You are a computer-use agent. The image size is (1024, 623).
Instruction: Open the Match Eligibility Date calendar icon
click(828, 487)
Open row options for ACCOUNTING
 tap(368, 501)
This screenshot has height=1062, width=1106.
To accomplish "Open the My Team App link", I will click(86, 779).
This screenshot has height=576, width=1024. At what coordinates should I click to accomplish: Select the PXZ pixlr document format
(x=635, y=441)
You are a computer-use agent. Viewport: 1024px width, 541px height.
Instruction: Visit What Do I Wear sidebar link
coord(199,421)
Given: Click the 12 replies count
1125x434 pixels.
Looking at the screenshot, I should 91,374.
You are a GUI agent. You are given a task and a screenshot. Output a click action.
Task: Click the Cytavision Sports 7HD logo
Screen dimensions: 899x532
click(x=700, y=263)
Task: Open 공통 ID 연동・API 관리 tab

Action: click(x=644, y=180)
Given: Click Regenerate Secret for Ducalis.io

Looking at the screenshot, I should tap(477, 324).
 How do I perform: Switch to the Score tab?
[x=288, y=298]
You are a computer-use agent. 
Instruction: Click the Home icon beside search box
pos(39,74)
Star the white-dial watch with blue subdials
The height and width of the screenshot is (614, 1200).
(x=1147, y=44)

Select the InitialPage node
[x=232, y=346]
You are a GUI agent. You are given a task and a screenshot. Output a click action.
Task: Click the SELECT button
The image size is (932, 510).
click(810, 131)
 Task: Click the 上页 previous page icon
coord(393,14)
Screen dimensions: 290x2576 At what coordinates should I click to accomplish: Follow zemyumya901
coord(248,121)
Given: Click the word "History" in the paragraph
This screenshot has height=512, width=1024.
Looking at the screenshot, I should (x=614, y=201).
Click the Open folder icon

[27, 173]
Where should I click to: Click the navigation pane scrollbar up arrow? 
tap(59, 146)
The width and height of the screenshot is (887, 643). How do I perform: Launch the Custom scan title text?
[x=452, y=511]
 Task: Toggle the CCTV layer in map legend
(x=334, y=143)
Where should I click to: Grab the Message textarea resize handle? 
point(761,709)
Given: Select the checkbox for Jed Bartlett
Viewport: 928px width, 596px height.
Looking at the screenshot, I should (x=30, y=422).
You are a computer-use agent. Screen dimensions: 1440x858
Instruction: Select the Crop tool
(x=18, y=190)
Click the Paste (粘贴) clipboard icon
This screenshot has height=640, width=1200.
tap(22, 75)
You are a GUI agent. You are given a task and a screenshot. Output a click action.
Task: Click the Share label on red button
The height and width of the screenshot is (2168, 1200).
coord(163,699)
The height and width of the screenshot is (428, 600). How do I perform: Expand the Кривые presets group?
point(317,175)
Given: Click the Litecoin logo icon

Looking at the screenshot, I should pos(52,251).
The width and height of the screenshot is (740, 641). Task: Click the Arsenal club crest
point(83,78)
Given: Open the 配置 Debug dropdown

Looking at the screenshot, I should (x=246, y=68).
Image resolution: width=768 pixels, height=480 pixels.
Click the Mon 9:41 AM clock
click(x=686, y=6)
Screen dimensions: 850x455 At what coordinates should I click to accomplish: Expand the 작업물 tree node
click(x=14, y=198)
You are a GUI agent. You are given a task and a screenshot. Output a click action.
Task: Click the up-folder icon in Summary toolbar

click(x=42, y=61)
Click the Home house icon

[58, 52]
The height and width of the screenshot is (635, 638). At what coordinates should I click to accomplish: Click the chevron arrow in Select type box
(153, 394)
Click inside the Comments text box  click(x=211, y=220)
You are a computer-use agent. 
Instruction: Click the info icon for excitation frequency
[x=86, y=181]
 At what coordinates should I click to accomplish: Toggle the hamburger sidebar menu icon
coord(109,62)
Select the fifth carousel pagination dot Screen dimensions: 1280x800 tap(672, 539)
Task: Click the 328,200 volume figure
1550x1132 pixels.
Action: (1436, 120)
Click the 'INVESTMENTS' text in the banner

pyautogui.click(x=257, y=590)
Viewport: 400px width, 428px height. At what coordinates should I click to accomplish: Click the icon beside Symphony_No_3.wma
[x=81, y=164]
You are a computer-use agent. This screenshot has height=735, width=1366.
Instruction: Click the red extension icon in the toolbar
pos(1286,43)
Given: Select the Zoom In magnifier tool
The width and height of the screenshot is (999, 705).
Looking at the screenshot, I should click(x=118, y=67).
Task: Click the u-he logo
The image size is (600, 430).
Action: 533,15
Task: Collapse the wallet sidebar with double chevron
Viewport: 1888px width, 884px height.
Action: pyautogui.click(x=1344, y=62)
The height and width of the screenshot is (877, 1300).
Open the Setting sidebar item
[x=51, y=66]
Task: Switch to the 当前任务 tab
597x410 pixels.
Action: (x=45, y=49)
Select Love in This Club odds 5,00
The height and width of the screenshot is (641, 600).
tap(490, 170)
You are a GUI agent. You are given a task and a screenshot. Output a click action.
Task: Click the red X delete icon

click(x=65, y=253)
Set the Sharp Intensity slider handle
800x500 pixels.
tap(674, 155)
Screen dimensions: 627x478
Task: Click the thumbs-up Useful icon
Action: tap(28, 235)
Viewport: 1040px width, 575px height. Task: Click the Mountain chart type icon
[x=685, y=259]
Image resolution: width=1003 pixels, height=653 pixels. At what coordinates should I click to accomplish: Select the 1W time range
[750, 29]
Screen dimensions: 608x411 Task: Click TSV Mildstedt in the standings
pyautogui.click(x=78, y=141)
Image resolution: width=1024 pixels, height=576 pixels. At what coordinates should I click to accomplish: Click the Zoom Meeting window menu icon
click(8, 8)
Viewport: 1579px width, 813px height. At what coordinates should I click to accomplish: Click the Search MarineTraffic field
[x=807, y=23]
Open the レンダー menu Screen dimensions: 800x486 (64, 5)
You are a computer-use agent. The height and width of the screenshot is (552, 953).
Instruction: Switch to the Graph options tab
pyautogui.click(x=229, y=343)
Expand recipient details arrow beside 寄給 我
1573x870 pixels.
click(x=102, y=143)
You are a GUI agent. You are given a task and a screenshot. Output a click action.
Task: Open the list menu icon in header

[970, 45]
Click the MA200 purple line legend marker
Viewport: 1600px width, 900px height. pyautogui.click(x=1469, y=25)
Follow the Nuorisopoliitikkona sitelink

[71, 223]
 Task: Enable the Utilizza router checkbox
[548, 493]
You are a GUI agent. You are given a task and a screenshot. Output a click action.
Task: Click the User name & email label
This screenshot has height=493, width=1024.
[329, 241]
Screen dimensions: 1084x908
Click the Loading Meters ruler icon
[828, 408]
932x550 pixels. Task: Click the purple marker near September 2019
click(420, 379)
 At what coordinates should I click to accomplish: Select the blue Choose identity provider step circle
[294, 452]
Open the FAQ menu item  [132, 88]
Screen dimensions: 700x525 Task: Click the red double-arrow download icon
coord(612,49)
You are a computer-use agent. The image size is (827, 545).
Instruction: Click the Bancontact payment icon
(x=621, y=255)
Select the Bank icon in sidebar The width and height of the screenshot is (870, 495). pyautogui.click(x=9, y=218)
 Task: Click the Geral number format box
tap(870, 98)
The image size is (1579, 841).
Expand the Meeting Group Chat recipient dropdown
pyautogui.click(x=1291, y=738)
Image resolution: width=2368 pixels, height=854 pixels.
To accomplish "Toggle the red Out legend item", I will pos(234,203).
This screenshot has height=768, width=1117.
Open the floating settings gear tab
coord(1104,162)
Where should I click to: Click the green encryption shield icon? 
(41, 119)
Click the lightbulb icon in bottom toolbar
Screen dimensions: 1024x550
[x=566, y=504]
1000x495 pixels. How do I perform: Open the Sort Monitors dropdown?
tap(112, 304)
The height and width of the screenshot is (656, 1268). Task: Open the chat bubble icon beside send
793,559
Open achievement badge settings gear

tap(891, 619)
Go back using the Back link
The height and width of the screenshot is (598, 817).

┄┄┄┄┄┄

Repeat the material exactly, please, so that each line matches its source.

You are a computer-use agent. The image size is (1024, 623).
Instruction: Open the Match Eligibility Date calendar icon
click(828, 487)
Open row options for ACCOUNTING
 tap(368, 501)
This screenshot has height=1062, width=1106.
To accomplish "Open the My Team App link", I will click(86, 779).
This screenshot has height=576, width=1024. At what coordinates should I click to accomplish: Select the PXZ pixlr document format
(x=635, y=441)
You are a computer-use agent. Viewport: 1024px width, 541px height.
Instruction: Visit What Do I Wear sidebar link
coord(199,421)
Given: Click the 12 replies count
1125x434 pixels.
Looking at the screenshot, I should 91,374.
You are a GUI agent. You are given a task and a screenshot. Output a click action.
Task: Click the Cytavision Sports 7HD logo
Screen dimensions: 899x532
click(x=700, y=263)
Task: Open 공통 ID 연동・API 관리 tab

Action: click(x=644, y=180)
Given: Click Regenerate Secret for Ducalis.io

Looking at the screenshot, I should tap(477, 324).
 How do I perform: Switch to the Score tab?
[x=288, y=298]
You are a computer-use agent. 
Instruction: Click the Home icon beside search box
pos(39,74)
Star the white-dial watch with blue subdials
The height and width of the screenshot is (614, 1200).
(x=1147, y=44)

Select the InitialPage node
[x=232, y=346]
You are a GUI agent. You are given a task and a screenshot. Output a click action.
Task: Click the SELECT button
The image size is (932, 510).
click(810, 131)
 Task: Click the 上页 previous page icon
coord(393,14)
Screen dimensions: 290x2576 At what coordinates should I click to accomplish: Follow zemyumya901
coord(248,121)
Given: Click the word "History" in the paragraph
This screenshot has height=512, width=1024.
Looking at the screenshot, I should (x=614, y=201).
Click the Open folder icon

[27, 173]
Where should I click to: Click the navigation pane scrollbar up arrow? 
tap(59, 146)
The width and height of the screenshot is (887, 643). How do I perform: Launch the Custom scan title text?
[x=452, y=511]
 Task: Toggle the CCTV layer in map legend
(x=334, y=143)
Where should I click to: Grab the Message textarea resize handle? 
point(761,709)
Given: Select the checkbox for Jed Bartlett
Viewport: 928px width, 596px height.
Looking at the screenshot, I should (x=30, y=422).
You are a computer-use agent. Screen dimensions: 1440x858
Instruction: Select the Crop tool
(x=18, y=190)
Click the Paste (粘贴) clipboard icon
This screenshot has height=640, width=1200.
tap(22, 75)
You are a GUI agent. You are given a task and a screenshot. Output a click action.
Task: Click the Share label on red button
The height and width of the screenshot is (2168, 1200).
coord(163,699)
The height and width of the screenshot is (428, 600). How do I perform: Expand the Кривые presets group?
point(317,175)
Given: Click the Litecoin logo icon

Looking at the screenshot, I should pos(52,251).
The width and height of the screenshot is (740, 641). Task: Click the Arsenal club crest
point(83,78)
Given: Open the 配置 Debug dropdown

Looking at the screenshot, I should (x=246, y=68).
Image resolution: width=768 pixels, height=480 pixels.
Click the Mon 9:41 AM clock
click(x=686, y=6)
Screen dimensions: 850x455 At what coordinates should I click to accomplish: Expand the 작업물 tree node
click(x=14, y=198)
You are a GUI agent. You are given a task and a screenshot. Output a click action.
Task: Click the up-folder icon in Summary toolbar

click(x=42, y=61)
Click the Home house icon

[58, 52]
The height and width of the screenshot is (635, 638). At what coordinates should I click to accomplish: Click the chevron arrow in Select type box
(153, 394)
Click inside the Comments text box  click(x=211, y=220)
You are a computer-use agent. 
Instruction: Click the info icon for excitation frequency
[x=86, y=181]
 At what coordinates should I click to accomplish: Toggle the hamburger sidebar menu icon
coord(109,62)
Select the fifth carousel pagination dot Screen dimensions: 1280x800 tap(672, 539)
Task: Click the 328,200 volume figure
1550x1132 pixels.
Action: (1436, 120)
Click the 'INVESTMENTS' text in the banner

pyautogui.click(x=257, y=590)
Viewport: 400px width, 428px height. At what coordinates should I click to accomplish: Click the icon beside Symphony_No_3.wma
[x=81, y=164]
You are a computer-use agent. This screenshot has height=735, width=1366.
Instruction: Click the red extension icon in the toolbar
pos(1286,43)
Given: Select the Zoom In magnifier tool
The width and height of the screenshot is (999, 705).
Looking at the screenshot, I should click(x=118, y=67).
Task: Click the u-he logo
The image size is (600, 430).
Action: 533,15
Task: Collapse the wallet sidebar with double chevron
Viewport: 1888px width, 884px height.
Action: pyautogui.click(x=1344, y=62)
The height and width of the screenshot is (877, 1300).
Open the Setting sidebar item
[x=51, y=66]
Task: Switch to the 当前任务 tab
597x410 pixels.
Action: (x=45, y=49)
Select Love in This Club odds 5,00
The height and width of the screenshot is (641, 600).
tap(490, 170)
You are a GUI agent. You are given a task and a screenshot. Output a click action.
Task: Click the red X delete icon

click(x=65, y=253)
Set the Sharp Intensity slider handle
800x500 pixels.
tap(674, 155)
Screen dimensions: 627x478
Task: Click the thumbs-up Useful icon
Action: tap(28, 235)
Viewport: 1040px width, 575px height. Task: Click the Mountain chart type icon
[x=685, y=259]
Image resolution: width=1003 pixels, height=653 pixels. At what coordinates should I click to accomplish: Select the 1W time range
[750, 29]
Screen dimensions: 608x411 Task: Click TSV Mildstedt in the standings
pyautogui.click(x=78, y=141)
Image resolution: width=1024 pixels, height=576 pixels. At what coordinates should I click to accomplish: Click the Zoom Meeting window menu icon
click(8, 8)
Viewport: 1579px width, 813px height. At what coordinates should I click to accomplish: Click the Search MarineTraffic field
[x=807, y=23]
Open the レンダー menu Screen dimensions: 800x486 (64, 5)
You are a computer-use agent. The height and width of the screenshot is (552, 953).
Instruction: Switch to the Graph options tab
pyautogui.click(x=229, y=343)
Expand recipient details arrow beside 寄給 我
1573x870 pixels.
click(x=102, y=143)
You are a GUI agent. You are given a task and a screenshot. Output a click action.
Task: Open the list menu icon in header

[970, 45]
Click the MA200 purple line legend marker
Viewport: 1600px width, 900px height. pyautogui.click(x=1469, y=25)
Follow the Nuorisopoliitikkona sitelink

[71, 223]
 Task: Enable the Utilizza router checkbox
[548, 493]
You are a GUI agent. You are given a task and a screenshot. Output a click action.
Task: Click the User name & email label
This screenshot has height=493, width=1024.
[329, 241]
Screen dimensions: 1084x908
Click the Loading Meters ruler icon
[828, 408]
932x550 pixels. Task: Click the purple marker near September 2019
click(420, 379)
 At what coordinates should I click to accomplish: Select the blue Choose identity provider step circle
[294, 452]
Open the FAQ menu item  [132, 88]
Screen dimensions: 700x525 Task: Click the red double-arrow download icon
coord(612,49)
You are a computer-use agent. The image size is (827, 545).
Instruction: Click the Bancontact payment icon
(x=621, y=255)
Select the Bank icon in sidebar The width and height of the screenshot is (870, 495). pyautogui.click(x=9, y=218)
 Task: Click the Geral number format box
tap(870, 98)
The image size is (1579, 841).
Expand the Meeting Group Chat recipient dropdown
pyautogui.click(x=1291, y=738)
Image resolution: width=2368 pixels, height=854 pixels.
To accomplish "Toggle the red Out legend item", I will pos(234,203).
This screenshot has height=768, width=1117.
Open the floating settings gear tab
coord(1104,162)
Where should I click to: Click the green encryption shield icon? 
(41, 119)
Click the lightbulb icon in bottom toolbar
Screen dimensions: 1024x550
[x=566, y=504]
1000x495 pixels. How do I perform: Open the Sort Monitors dropdown?
tap(112, 304)
The height and width of the screenshot is (656, 1268). Task: Open the chat bubble icon beside send
793,559
Open achievement badge settings gear

tap(891, 619)
Go back using the Back link
The height and width of the screenshot is (598, 817).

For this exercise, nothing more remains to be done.